An idea of new plugin html-preparser

qgp9

Hi, I'm back with a new idea again

After I made MagicBlock and got an issue of insecure images, I thought to make a plugin ( tentatively named long nodebb-plugin-secure-image-advance ) which include white list ( managed by human in first phase ) checking of images.

But immediately I realized that it needs to handle <code> blocks again and this could be same for many other plugin which parse contents and filter it.

So I bring new idea of pre html parsing plugin. This should be placed after a composer related plugin ( markdown ), plugin is better then a core's. And it can fire own filter hooks, and other plugin can use it.

I also have thought some specs. Basic list of preparsing will be

Replace <code>..</code> block with an unique string , and fire filter hooks. After all hooos, recover code blocks. I do same in Magicblock.
Fire filter hooks with list of image tags.
Fire filter hooks with list of link tags.

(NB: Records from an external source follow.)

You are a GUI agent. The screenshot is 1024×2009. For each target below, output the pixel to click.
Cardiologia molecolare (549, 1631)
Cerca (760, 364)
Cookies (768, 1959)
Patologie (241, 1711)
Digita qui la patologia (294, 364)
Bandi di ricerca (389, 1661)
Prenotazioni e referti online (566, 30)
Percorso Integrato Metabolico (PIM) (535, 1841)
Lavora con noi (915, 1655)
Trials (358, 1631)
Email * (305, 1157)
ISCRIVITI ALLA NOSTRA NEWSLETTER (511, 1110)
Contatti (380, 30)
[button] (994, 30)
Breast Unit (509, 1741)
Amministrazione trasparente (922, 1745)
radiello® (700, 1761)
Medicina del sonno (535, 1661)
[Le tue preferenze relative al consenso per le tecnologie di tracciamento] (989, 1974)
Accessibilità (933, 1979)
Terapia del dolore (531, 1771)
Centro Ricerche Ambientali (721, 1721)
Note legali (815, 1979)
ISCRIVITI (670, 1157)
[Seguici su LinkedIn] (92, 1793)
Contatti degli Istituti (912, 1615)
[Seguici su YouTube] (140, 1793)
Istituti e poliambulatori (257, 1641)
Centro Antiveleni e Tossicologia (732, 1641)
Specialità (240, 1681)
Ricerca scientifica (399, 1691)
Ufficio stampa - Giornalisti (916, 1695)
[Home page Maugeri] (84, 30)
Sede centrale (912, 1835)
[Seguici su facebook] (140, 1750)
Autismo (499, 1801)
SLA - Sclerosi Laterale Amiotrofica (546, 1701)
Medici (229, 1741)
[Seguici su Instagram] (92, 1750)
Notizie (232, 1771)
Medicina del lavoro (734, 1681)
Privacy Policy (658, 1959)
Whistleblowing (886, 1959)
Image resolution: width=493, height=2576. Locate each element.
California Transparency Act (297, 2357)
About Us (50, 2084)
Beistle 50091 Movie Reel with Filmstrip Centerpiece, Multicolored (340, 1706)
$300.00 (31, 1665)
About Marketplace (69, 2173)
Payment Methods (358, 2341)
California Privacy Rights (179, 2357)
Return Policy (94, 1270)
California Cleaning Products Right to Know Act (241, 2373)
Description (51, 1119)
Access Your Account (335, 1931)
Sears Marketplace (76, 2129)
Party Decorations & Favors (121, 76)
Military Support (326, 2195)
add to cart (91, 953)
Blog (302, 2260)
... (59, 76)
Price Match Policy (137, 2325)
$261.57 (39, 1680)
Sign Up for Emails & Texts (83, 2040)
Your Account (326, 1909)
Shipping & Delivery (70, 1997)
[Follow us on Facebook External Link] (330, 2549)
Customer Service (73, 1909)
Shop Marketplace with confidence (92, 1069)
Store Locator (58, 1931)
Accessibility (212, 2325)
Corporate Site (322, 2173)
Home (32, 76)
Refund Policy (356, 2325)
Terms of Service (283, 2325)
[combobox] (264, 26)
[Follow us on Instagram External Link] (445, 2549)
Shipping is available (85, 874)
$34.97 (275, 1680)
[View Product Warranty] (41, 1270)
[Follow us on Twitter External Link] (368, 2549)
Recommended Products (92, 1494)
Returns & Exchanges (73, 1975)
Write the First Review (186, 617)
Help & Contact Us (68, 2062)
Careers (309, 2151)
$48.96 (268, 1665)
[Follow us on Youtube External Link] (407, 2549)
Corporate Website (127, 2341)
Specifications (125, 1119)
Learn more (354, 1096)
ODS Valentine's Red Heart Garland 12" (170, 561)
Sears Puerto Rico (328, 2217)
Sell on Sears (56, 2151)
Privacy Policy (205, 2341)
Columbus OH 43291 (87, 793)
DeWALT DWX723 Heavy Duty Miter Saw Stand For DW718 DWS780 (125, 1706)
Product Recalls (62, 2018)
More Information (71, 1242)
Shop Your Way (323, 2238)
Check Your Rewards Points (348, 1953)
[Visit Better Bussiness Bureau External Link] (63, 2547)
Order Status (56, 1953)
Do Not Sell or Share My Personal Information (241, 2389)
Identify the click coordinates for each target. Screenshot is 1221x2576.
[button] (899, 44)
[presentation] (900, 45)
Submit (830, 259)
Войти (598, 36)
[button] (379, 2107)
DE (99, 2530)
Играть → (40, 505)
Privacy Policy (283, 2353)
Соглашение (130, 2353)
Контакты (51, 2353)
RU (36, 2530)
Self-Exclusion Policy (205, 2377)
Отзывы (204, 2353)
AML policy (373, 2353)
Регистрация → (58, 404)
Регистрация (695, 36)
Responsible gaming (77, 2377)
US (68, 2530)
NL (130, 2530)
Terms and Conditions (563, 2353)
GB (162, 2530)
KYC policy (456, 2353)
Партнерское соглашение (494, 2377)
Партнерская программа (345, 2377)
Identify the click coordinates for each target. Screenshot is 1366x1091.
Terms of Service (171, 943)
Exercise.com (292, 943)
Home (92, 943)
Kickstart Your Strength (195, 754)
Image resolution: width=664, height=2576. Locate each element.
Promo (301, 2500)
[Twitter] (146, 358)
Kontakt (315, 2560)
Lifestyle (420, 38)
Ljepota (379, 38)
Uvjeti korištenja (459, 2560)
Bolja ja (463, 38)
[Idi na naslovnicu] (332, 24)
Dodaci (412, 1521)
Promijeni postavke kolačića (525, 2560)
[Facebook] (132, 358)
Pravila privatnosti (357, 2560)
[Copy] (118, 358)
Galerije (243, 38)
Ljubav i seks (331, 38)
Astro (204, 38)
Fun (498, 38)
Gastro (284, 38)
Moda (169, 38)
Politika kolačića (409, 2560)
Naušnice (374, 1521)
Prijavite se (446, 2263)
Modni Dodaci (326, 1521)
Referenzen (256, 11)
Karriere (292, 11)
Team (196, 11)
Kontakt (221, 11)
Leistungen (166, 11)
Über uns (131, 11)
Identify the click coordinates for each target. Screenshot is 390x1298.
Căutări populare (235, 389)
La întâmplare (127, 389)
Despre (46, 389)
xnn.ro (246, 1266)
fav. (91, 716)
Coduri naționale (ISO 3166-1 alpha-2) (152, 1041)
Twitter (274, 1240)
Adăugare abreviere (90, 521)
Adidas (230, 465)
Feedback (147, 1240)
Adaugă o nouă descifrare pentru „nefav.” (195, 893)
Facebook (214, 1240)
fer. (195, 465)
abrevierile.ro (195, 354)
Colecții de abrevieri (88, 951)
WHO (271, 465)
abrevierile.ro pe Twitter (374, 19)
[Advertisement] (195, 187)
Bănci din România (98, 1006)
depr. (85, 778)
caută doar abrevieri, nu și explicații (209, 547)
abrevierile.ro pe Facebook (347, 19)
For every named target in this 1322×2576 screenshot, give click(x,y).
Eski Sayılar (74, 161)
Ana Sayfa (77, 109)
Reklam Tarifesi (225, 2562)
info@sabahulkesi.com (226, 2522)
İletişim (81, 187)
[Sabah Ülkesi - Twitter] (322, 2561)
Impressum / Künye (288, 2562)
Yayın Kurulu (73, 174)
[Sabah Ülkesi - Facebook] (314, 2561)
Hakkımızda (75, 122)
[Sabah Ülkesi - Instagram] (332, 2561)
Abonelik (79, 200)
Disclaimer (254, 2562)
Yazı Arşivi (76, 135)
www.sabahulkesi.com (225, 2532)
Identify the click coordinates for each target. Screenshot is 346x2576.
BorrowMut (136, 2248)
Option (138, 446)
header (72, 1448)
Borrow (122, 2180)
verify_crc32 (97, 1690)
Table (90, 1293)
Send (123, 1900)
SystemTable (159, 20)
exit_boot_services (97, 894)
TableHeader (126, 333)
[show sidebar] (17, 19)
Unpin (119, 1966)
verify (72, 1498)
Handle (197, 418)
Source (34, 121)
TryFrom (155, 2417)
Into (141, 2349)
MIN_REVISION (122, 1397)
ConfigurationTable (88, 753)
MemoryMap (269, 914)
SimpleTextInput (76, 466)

This can reduce amount of resources for multiple parsings of whole contents for same purposes by plugins.

Cons are also quite clear.

Plugin dependency ( I think this is huge. Has NodeBB any solution for this? Or am I only one who doesn't know an already existing feature? )
whole filtering structure of contents will become much more complicate.
If many plugin doesn't use this, then maybe useless

So, personally, I want to have it, and I may do because I'll have own similar plugins more than two. But I want to hear comments from a community before.

julian

Well, the main thing is you have raw markdown saved into the database (which is ok), then converted to html by the markdown plugin, and after that, going back to a tokenized form is quite difficult.

In fact, because of this reason (that it is not a 1:1 relationship between md, html, and back to md) that we can't natively support a wysiwyg and markdown solution.

It is possible to listen to a plugin hook fired by markdown if you'd like to hook into the parser used, though I will admit the logic is needlessly complex

qgp9

@julian Hi,

Actually, what I meant about this plugin idea is manipulates of compiled html by nodbb-markdown-plugin like many other plugin does.

Even, I don't want to touch guts of markdown syntax or stored text, it can easily ruin things against future NodeBB updates. Hooking from nodebb-markdown-plugin is also good idea but with fully compiled html :). ( but then what is different from filter:parse.post? )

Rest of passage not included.